Глава 1. НАИВНЫЙ МУДРЕЦ
Это большая ошибка — полагать, что романтическое возникает благодаря сочетанию идеально соответствующих ему обстоятельств, ибо существует разновидность романтики, которая порождается обстоятельствами совершенно неожиданными. Найти великого мудреца на пустынном горном склоне — это явно романтическое явление, а повстречать его в самой светской из лондонских гостиных — это большая неожиданность. Пустынный горный склон выступает в качестве рамы к основной картине; легкомысленный Лондон служит ей фоном — вот и вся разница.
Как именно Джастин Моруорд Хейг попал в гостиную одной из самых светских женщин Лондона — это секрет, который я, возможно, раскрою позже. Достаточно сказать, что гостеприимству леди Эддисфилд я обязан самой драгоценной дружбой в своей жизни. Подробности этой встречи по сей день хранятся в моей памяти.
Однажды, в конце самого немузыкального из всех музыкальных представлений я оказался обремененным обществом одной не очень приятной дамы. Это сомнительное счастье выпало на мою долю в результате деления гостей на пары хозяйкой вечера, которая мало обращала внимания на то, подходят они друг другу или нет. Случилось так, что мы оказались за одним из круглых столов для ужина в компании четырех человек: одного мужчины, которого я, понаблюдав за ним, назвал про себя «наивным мудрецом», и трех женщин, прочно запечатлевшихся в моей памяти благодаря тому, что они представляли собой троицу «самых-самых». Одна из них показалась мне самой толстой женщиной, которую я когда-либо видел, вторая — самой рослой, а третья — самой смуглой (если не считать негритянок и индианок).
|
Этот мужчина изрекал вещи, которые все три «самые-самые» леди, наклонившиеся в его сторону с восторженным любопытством, видимо, расценивали как нечто необыкновенно мудрое. Что до меня, то тогда я воспринял это просто как нечто необыкновенное — за вычетом мудрости.
- Выработка определенной точки зрения, — говорил он, — это своеобразное профилактическое средство против любой печали.(Я отметил про себя, что одна из дам явно никогда прежде не слышала слово «профилактическое».)
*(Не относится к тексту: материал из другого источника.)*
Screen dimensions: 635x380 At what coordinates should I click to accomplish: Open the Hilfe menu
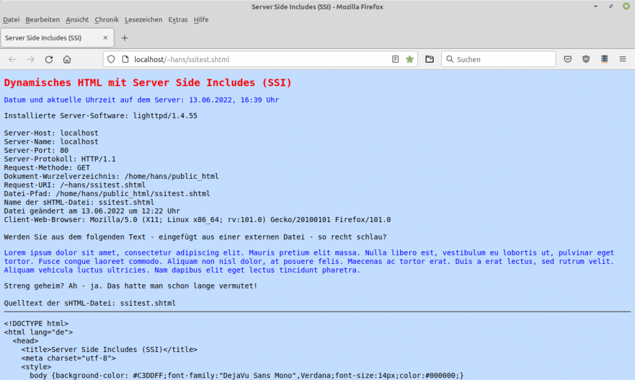pos(201,20)

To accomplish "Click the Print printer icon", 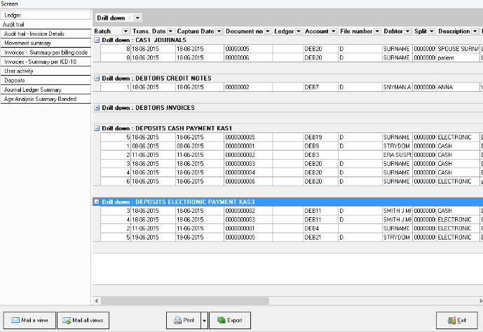I will pyautogui.click(x=177, y=320).
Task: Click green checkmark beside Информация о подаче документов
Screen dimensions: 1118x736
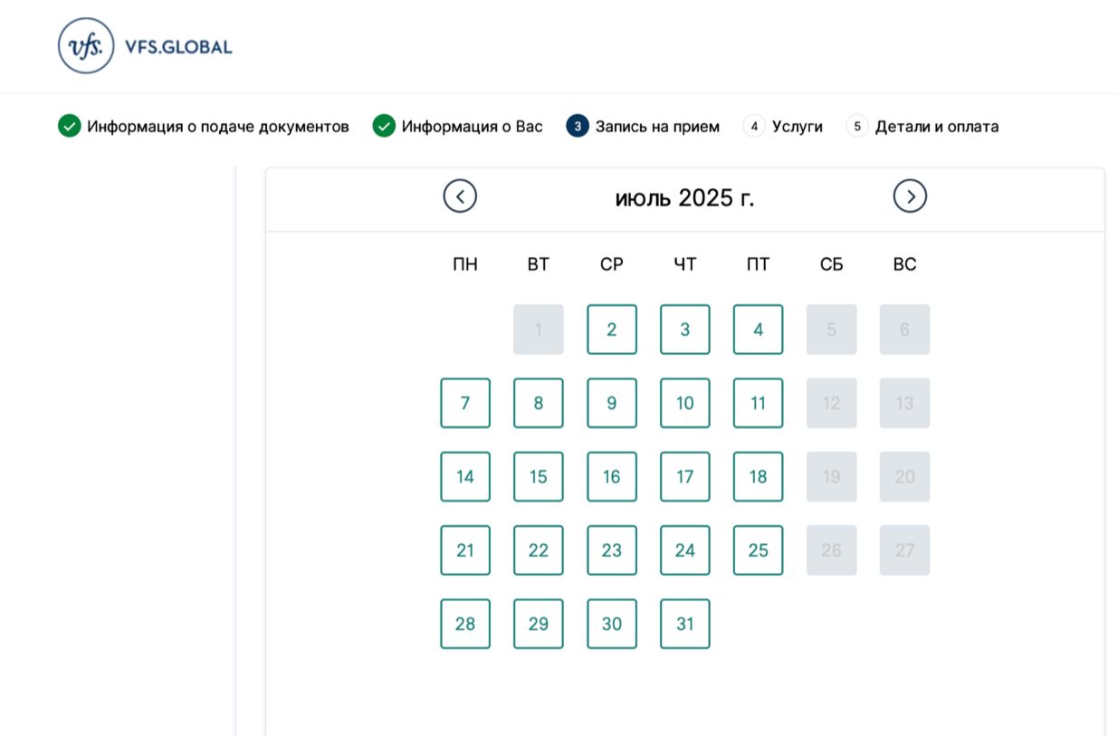Action: (70, 126)
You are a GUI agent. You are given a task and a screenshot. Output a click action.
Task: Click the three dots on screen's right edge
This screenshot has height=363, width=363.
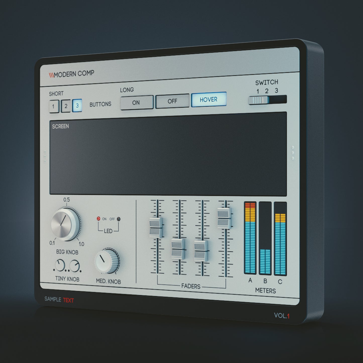point(293,153)
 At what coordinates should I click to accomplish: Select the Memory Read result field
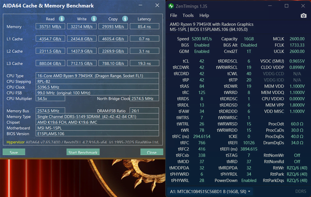(x=50, y=27)
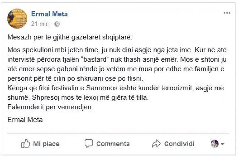Viewport: 238px width, 156px height.
Task: Open the Ermal Meta profile name link
Action: click(x=49, y=14)
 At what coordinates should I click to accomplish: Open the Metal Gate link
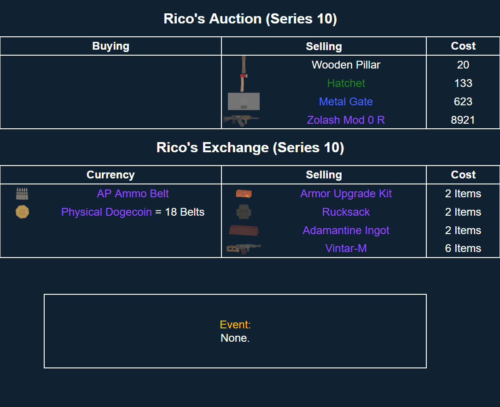pyautogui.click(x=346, y=102)
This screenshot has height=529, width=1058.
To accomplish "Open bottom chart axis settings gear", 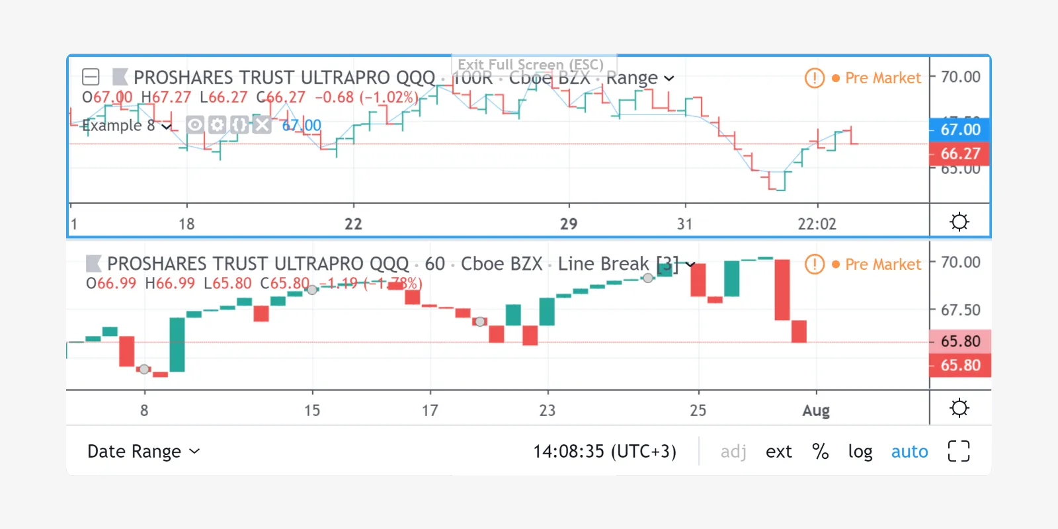I will tap(959, 408).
— А обрести правильную точку зрения, — продолжал «мудрец», — это цель всякого зрелого размышления. При таком подходе душевное страдание является результатом своего рода ребячества, и взрослая душа была бы не в состоянии страдать из-за того, о чем вы говорили — так же, как взрослый не мог бы страдать по поводу того, что сломалась кукла.
— Под взрослой душой, я полагаю, — заговорила дородная дама, — вы подразумеваете философа?
— Вот именно, я подразумеваю мудреца, святого или философа, — последовал ответ, — иными словами, человека, отождествившего свой ум с тем безусловным счастьем, которое находится внутри каждого человека и является его прирожденным правом.
Я навострил уши и многозначительно посмотрел на свою даму, после чего задал вопрос говорившему.
— Вы внушаете нам мысль о том, — сказал я, — что любое душевное страдание — это своего рода ребячество. Тогда почему нельзя то же самое сказать о счастье?
Он обратил на меня свой взгляд — непривычно мягкий и в то же время исполненный силы.
— Страдание, — ответил он, — принадлежит к иллюзорным проявлениям жизни, а любить иллюзии характерно для детей. Суть детских игр заключается в том, чтобы только изображать королей, солдат или еще бог весть кого. С другой стороны, довольство — это одно из свойств зрелости, и...
— Не могу понять, — вмешалась одна из дам, — что иллюзорного в том, что жена Уилфрида разлюбила его и влюбилась в другого мужчину?
— Иллюзия проявляется в том, — бесстрастно, с улыбкой ответил он, — что Уилфрид расстроен этим фактом.
— Да неужели? — воскликнула дородная дама.
— Ревность, — продолжал наш собеседник, — это тоже, разумеется, разновидность ребячества.
— Но Уилфрид никогда не был ревнивым, — не уступала первая дама.
Джентльмен улыбнулся ей с мягким дружелюбием.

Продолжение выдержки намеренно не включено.